There is no such thing as free money. Even the most benevolent investors will impose some conditions prior to agreeing to an investment of their hard-earned venture capital. However, most investors are far more likely to have certain expectations and even specific demands before they part with large sums of money. In light of this, startup founders need to tread with caution when it comes to accepting loads of cash irrespective of its source. It is important to consider where the money is coming from and whether the furnisher of those funds is the right fit for the particular business seeking the capital infusion.
After all, VC firms usually serve as so much more than mere check writers. The right VC should open new doors and help guide startups down a path to success. Here are a few things to consider when deciding whether to accept an investment:
Respect and Appreciation for the Business
Hopefully, if investors are interested in funding a business it is because they wholeheartedly believe in it. Unfortunately, some investors will offer up their capital, along with a long list of ways that the business must change. Now, there may be some legitimate suggestions contained within that list. But, if the fundamental nature of a business has to change in order to appease a prospective investor, then it may just be the wrong match. Companies need to believe in their product or endeavor and have the confidence to expect investors’ to respect and appreciate what they have to offer.
Belief in the Company’s Vision and Future
To have an amicable relationship and successful partnership, the leadership teams of a VC firm and the companies in which the firm has invested must see eye to eye on many matters. Obviously, it is helpful for there to be differing ideas and opinions in order to foster healthy debate and critical thinking, but there is a vast difference between unique perspectives and constant bickering. Companies need investors who believe in their vision and trust them to fulfill it, without micromanaging every decision and detail.
Relevant Business Connections
The right VC should offer more than money and management advice. Just as investors conduct due diligence prior to making a financial commitment, companies seeking capital must research potential investors. A few important items to consider are the reputation of the firm within the relevant industry and the existing relationships that the firm has with industry players (or perhaps the lack of such relationships). Companies need investors who are well-known and respected within the pertinent community and can serve as a conduit to connect them to additional opportunities.

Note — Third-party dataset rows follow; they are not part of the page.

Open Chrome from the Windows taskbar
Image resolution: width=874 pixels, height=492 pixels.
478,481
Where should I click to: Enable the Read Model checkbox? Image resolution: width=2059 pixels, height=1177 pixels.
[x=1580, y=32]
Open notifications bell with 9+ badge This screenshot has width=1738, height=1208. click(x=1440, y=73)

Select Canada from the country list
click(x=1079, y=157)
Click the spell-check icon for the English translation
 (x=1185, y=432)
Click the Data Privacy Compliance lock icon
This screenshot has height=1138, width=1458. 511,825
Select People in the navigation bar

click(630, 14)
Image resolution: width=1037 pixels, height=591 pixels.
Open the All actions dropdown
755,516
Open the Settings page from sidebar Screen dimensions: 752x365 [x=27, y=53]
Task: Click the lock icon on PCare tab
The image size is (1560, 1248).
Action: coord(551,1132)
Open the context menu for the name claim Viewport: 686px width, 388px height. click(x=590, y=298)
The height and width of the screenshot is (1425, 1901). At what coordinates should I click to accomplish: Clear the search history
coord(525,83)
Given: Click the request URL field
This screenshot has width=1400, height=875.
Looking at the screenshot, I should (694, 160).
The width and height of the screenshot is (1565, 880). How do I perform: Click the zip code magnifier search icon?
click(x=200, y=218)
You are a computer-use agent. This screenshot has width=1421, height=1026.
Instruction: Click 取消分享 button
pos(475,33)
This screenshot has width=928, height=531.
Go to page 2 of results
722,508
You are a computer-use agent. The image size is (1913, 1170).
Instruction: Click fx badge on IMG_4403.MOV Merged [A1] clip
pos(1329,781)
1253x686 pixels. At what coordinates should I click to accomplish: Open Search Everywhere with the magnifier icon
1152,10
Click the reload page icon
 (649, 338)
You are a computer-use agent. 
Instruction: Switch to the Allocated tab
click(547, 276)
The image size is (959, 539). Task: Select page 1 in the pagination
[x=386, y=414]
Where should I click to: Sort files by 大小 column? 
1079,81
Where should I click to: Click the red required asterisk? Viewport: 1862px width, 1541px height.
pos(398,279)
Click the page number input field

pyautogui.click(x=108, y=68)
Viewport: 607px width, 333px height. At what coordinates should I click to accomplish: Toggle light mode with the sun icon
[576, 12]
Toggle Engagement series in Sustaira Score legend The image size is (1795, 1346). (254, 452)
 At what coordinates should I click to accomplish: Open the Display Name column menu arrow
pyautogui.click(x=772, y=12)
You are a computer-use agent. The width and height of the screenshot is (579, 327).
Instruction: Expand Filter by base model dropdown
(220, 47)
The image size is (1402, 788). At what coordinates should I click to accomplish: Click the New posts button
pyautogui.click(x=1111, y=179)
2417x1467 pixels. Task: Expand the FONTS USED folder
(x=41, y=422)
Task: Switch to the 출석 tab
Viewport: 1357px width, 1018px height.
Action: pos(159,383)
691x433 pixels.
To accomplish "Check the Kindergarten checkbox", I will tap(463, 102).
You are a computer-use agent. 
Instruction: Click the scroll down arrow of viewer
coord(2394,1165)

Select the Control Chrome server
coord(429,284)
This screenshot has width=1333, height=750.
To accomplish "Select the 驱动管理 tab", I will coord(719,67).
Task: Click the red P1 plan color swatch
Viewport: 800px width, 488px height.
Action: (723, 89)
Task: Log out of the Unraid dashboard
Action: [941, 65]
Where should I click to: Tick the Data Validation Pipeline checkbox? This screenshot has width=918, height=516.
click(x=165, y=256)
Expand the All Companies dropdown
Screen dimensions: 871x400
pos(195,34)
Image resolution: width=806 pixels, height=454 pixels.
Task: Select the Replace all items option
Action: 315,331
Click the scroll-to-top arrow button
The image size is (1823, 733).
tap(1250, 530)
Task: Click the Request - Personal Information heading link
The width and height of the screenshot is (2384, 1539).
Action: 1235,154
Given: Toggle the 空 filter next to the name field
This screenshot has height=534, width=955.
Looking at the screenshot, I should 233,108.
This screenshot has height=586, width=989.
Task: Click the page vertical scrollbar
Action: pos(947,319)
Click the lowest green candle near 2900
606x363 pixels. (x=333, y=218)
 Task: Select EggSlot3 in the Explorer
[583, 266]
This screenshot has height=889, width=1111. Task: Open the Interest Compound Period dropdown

Past Performance, Current Portfolio, and/or Evident Knowledge that Supports Their Involvement
In addition to finding out what sort of connections a VC has to offer, companies should not be afraid to ask for concrete data that demonstrates the firm’s past performance or current portfolio. For example, a company focusing on biotechnology should ensure that the prospective VC has some level of experience within this sector. In the event that the VC is new to the game or has a limited background, companies should inquire as to the experience, skills, and knowledge of the VC firm’s leadership team to ensure that they are the right fit.
Ultimately, VC funding has been crucial to the success of countless startups, but company leaders must ensure that the firm behind the dollars is a suitable counterpart.